PASSAGE PROVIDED:
---

The Interlocked on the Edge of Forever

  • Thread starter Thread starter Chris Mullins [MVP]
  • Start date Start date
Stelrad Kypski said:
not obvious to me. what is it?

The reads are done in the same order as the increments, which means
that even without any reordering, it's quite possible to get any of the
four possibilities.
 
Jos Scherders said:
Hi,

One of the posts in this very interesting threat referred to this article
:

http://msdn2.microsoft.com:80/en-us/library/ms686355.aspx

This article includes the following piece of code (to fix the race
condition):

volatile int iValue;
volatile BOOL fValueHasBeenComputed = FALSE;
extern int ComputeValue();

void CacheComputedValue()
{
if (!fValueHasBeenComputed)
{
iValue = ComputeValue();
fValueHasBeenComputed = TRUE;
}
}

BOOL FetchComputedValue(int *piResult)
{
if (fValueHasBeenComputed)
{
*piResult = iValue;
return TRUE;
}

else return FALSE;
}

My (complete ignorent) question is this:

Must fValueHasBeenComputed really be declared volatile for the program to
produce correct results ? Isn't it true that , because iValue is declared
volatile, it is impossible that fValueHasBeenComputed = TRUE and the
result of ComputeValue() is not stored in iValue ?

---

SUPPLIED RECORDS:
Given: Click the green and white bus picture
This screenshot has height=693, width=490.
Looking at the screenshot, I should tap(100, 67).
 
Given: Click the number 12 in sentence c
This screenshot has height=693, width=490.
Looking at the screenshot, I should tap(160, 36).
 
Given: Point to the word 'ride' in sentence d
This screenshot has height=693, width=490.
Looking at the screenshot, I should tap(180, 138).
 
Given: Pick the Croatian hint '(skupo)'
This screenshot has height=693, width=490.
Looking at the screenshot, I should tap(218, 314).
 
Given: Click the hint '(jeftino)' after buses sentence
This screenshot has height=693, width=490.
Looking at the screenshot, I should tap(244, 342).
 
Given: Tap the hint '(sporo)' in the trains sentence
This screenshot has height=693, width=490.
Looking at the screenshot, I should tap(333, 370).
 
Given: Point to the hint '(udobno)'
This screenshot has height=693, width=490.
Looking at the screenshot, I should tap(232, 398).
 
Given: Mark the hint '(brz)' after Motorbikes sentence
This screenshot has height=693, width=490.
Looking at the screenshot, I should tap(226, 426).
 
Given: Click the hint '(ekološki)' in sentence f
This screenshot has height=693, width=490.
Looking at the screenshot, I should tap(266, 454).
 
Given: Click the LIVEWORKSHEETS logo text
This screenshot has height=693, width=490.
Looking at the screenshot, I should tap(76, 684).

---

COMPLETE THE FOLLOWING:
(a) Answer these questions using the Interlocked forum thread:
(i) In the reply that follows Stelrad Kypski's question, how many possibilities does the writer say are quite possible to get?
(ii) What web address does Jos Scherders give for the article?
(iii) Which two variables are declared volatile in the code quoted from that article?
(b) According to the Interlocked forum thread, why is it quite possible to get any of the four possibilities even without any reordering? Answer in one to three sentences.
(c) Carry on the Interlocked forum thread with the next post after Jos Scherders' question.

TASK-BY-TASK RESULTS:
(a)
(i) Four.
(ii) http://msdn2.microsoft.com:80/en-us/library/ms686355.aspx
(iii) iValue and fValueHasBeenComputed.

(b) It is possible because the reads are done in the same order as the increments.

(c)
Of course, because fValueHasBeenComputed is not declared volatile it may
be that FetchComputedValue() returns FALSE when in fact iValue does
contain the computed value but the other case can never occur. E.g.
FetchComputedValue returns TRUE and piResult is incorrect.

Are my assumptions correct ?

I think so, but it wouldn't be very useful. I assume that if
FetchComputedValue() returns FALSE, you would sleep and try again? Only,
the compiler is allowed to determine that FetchComputedValue doesn't depend
on any volatile variables, so it optimizes by hoisting it outside the loop,
and turns this:

int buf;
while (!FetchComputedValue(&buf))
Sleep();

into

int buf;
begin:
BOOL result = FetchComputedValue(&buf);
if (!result) goto end;
Sleep();
goto begin;
end:

into

int buf;
BOOL result = FetchComputedValue(&buf);
if (!result) goto end;
begin:
Sleep();
goto begin;
end:

or
int buf;
if (!FetchComputedValue(&buf)) {
while (true)
Sleep();
}


Whole program optimization (cross-module inlining) makes this a virtual
certainty.
 
| I believe the rules you write are mistaken and not supported by the
| standards or links you post, and in any case, interlocked operations
| only affect a *single* thread, not all threads.

Thanks Barry. Is this documented somewhere? An Interlocked would hardly be
useful if that was the case. They effect other threads by virtue of their
atomic nature *and the barrier they impose. In the case of a shared
variable, only changed in CPU cache, the execution of the normal interlocked
instruction make this var (and all cache memory of current CPU) be
committed into physical memory *before executing the interlocked
instruction. So other threads will "see" changes from interlocked
operations after seeing changes in another shared variable (i.e. release
semantics).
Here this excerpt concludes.